[Raw records]
#####
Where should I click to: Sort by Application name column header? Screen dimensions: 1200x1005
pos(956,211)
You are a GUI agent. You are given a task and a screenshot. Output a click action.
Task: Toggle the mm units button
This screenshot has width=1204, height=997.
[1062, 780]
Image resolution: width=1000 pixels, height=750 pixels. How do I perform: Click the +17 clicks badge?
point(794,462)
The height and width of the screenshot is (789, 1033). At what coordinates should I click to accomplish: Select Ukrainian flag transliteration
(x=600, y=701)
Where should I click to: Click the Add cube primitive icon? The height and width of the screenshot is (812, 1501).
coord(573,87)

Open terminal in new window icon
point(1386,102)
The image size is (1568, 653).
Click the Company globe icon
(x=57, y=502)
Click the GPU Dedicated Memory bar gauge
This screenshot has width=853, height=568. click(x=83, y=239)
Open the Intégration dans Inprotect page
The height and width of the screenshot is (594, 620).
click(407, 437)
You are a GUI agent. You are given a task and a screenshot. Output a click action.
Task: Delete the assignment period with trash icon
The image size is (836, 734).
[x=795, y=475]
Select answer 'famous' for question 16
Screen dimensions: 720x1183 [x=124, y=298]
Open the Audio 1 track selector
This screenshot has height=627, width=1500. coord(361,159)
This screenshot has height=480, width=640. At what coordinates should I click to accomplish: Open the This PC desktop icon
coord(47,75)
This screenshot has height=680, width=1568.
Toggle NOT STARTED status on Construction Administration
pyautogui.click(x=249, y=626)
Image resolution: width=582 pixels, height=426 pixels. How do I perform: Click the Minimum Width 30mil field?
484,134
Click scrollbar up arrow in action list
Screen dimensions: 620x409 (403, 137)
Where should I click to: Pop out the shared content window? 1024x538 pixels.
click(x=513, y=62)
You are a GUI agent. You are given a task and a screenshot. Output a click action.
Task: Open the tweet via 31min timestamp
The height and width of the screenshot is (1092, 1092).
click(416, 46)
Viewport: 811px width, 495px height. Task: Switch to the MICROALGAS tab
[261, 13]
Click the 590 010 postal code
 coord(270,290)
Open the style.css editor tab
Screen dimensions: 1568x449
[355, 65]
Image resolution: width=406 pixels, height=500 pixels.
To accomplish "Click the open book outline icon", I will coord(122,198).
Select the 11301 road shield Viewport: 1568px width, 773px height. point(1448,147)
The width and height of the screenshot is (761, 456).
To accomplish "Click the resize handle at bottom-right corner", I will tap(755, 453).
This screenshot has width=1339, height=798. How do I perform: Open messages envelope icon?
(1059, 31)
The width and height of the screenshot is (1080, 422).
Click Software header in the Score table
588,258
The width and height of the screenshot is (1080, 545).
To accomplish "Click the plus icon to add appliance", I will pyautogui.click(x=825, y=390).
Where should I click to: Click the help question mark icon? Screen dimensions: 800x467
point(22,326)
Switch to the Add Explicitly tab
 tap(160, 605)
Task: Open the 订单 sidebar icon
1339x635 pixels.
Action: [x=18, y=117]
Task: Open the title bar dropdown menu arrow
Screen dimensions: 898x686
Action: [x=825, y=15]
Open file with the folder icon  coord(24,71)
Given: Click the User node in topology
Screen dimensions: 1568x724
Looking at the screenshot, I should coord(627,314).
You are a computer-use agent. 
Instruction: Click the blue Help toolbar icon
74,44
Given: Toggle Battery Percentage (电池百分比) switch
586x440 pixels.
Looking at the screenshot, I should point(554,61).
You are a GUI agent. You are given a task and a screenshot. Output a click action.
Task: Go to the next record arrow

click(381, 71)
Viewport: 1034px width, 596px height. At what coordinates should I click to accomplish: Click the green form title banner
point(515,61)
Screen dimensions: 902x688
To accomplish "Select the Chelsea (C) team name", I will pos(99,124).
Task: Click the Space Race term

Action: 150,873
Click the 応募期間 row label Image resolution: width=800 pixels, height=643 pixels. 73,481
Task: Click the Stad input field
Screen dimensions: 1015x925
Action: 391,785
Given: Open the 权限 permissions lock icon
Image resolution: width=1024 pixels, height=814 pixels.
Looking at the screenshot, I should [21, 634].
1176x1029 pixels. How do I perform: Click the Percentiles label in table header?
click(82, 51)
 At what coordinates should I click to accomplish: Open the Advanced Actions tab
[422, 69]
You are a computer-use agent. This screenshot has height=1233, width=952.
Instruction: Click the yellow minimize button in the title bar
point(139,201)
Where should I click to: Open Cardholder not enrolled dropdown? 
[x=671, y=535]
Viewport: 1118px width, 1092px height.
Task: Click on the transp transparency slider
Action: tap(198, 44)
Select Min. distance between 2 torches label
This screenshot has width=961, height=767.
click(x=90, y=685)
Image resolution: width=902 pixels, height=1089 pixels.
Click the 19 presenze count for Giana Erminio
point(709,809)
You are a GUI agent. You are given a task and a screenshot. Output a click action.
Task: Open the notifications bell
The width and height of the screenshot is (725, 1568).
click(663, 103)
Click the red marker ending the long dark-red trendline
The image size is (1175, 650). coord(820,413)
#####
# GIVEN REQUEST
Reproduce every line of the material above without changing a single character.

# SOLUTION FOR THIS TASK
Where should I click to: Sort by Application name column header? Screen dimensions: 1200x1005
pos(956,211)
You are a GUI agent. You are given a task and a screenshot. Output a click action.
Task: Toggle the mm units button
This screenshot has width=1204, height=997.
[1062, 780]
Image resolution: width=1000 pixels, height=750 pixels. How do I perform: Click the +17 clicks badge?
point(794,462)
The height and width of the screenshot is (789, 1033). At what coordinates should I click to accomplish: Select Ukrainian flag transliteration
(x=600, y=701)
Where should I click to: Click the Add cube primitive icon? The height and width of the screenshot is (812, 1501).
coord(573,87)

Open terminal in new window icon
point(1386,102)
The image size is (1568, 653).
Click the Company globe icon
(x=57, y=502)
Click the GPU Dedicated Memory bar gauge
This screenshot has width=853, height=568. click(x=83, y=239)
Open the Intégration dans Inprotect page
The height and width of the screenshot is (594, 620).
click(407, 437)
You are a GUI agent. You are given a task and a screenshot. Output a click action.
Task: Delete the assignment period with trash icon
The image size is (836, 734).
[x=795, y=475]
Select answer 'famous' for question 16
Screen dimensions: 720x1183 [x=124, y=298]
Open the Audio 1 track selector
This screenshot has height=627, width=1500. coord(361,159)
This screenshot has height=480, width=640. At what coordinates should I click to accomplish: Open the This PC desktop icon
coord(47,75)
This screenshot has height=680, width=1568.
Toggle NOT STARTED status on Construction Administration
pyautogui.click(x=249, y=626)
Image resolution: width=582 pixels, height=426 pixels. How do I perform: Click the Minimum Width 30mil field?
484,134
Click scrollbar up arrow in action list
Screen dimensions: 620x409 (403, 137)
Where should I click to: Pop out the shared content window? 1024x538 pixels.
click(x=513, y=62)
You are a GUI agent. You are given a task and a screenshot. Output a click action.
Task: Open the tweet via 31min timestamp
The height and width of the screenshot is (1092, 1092).
click(416, 46)
Viewport: 811px width, 495px height. Task: Switch to the MICROALGAS tab
[261, 13]
Click the 590 010 postal code
 coord(270,290)
Open the style.css editor tab
Screen dimensions: 1568x449
[355, 65]
Image resolution: width=406 pixels, height=500 pixels.
To accomplish "Click the open book outline icon", I will coord(122,198).
Select the 11301 road shield Viewport: 1568px width, 773px height. point(1448,147)
The width and height of the screenshot is (761, 456).
To accomplish "Click the resize handle at bottom-right corner", I will tap(755, 453).
This screenshot has width=1339, height=798. How do I perform: Open messages envelope icon?
(1059, 31)
The width and height of the screenshot is (1080, 422).
Click Software header in the Score table
588,258
The width and height of the screenshot is (1080, 545).
To accomplish "Click the plus icon to add appliance", I will pyautogui.click(x=825, y=390).
Where should I click to: Click the help question mark icon? Screen dimensions: 800x467
point(22,326)
Switch to the Add Explicitly tab
 tap(160, 605)
Task: Open the 订单 sidebar icon
1339x635 pixels.
Action: [x=18, y=117]
Task: Open the title bar dropdown menu arrow
Screen dimensions: 898x686
Action: [x=825, y=15]
Open file with the folder icon  coord(24,71)
Given: Click the User node in topology
Screen dimensions: 1568x724
Looking at the screenshot, I should coord(627,314).
You are a computer-use agent. 
Instruction: Click the blue Help toolbar icon
74,44
Given: Toggle Battery Percentage (电池百分比) switch
586x440 pixels.
Looking at the screenshot, I should point(554,61).
You are a GUI agent. You are given a task and a screenshot. Output a click action.
Task: Go to the next record arrow

click(381, 71)
Viewport: 1034px width, 596px height. At what coordinates should I click to accomplish: Click the green form title banner
point(515,61)
Screen dimensions: 902x688
To accomplish "Select the Chelsea (C) team name", I will pos(99,124).
Task: Click the Space Race term

Action: 150,873
Click the 応募期間 row label Image resolution: width=800 pixels, height=643 pixels. 73,481
Task: Click the Stad input field
Screen dimensions: 1015x925
Action: 391,785
Given: Open the 权限 permissions lock icon
Image resolution: width=1024 pixels, height=814 pixels.
Looking at the screenshot, I should [21, 634].
1176x1029 pixels. How do I perform: Click the Percentiles label in table header?
click(82, 51)
 At what coordinates should I click to accomplish: Open the Advanced Actions tab
[422, 69]
You are a computer-use agent. This screenshot has height=1233, width=952.
Instruction: Click the yellow minimize button in the title bar
point(139,201)
Where should I click to: Open Cardholder not enrolled dropdown? 
[x=671, y=535]
Viewport: 1118px width, 1092px height.
Task: Click on the transp transparency slider
Action: tap(198, 44)
Select Min. distance between 2 torches label
This screenshot has width=961, height=767.
click(x=90, y=685)
Image resolution: width=902 pixels, height=1089 pixels.
Click the 19 presenze count for Giana Erminio
point(709,809)
You are a GUI agent. You are given a task and a screenshot. Output a click action.
Task: Open the notifications bell
The width and height of the screenshot is (725, 1568).
click(663, 103)
Click the red marker ending the long dark-red trendline
The image size is (1175, 650). coord(820,413)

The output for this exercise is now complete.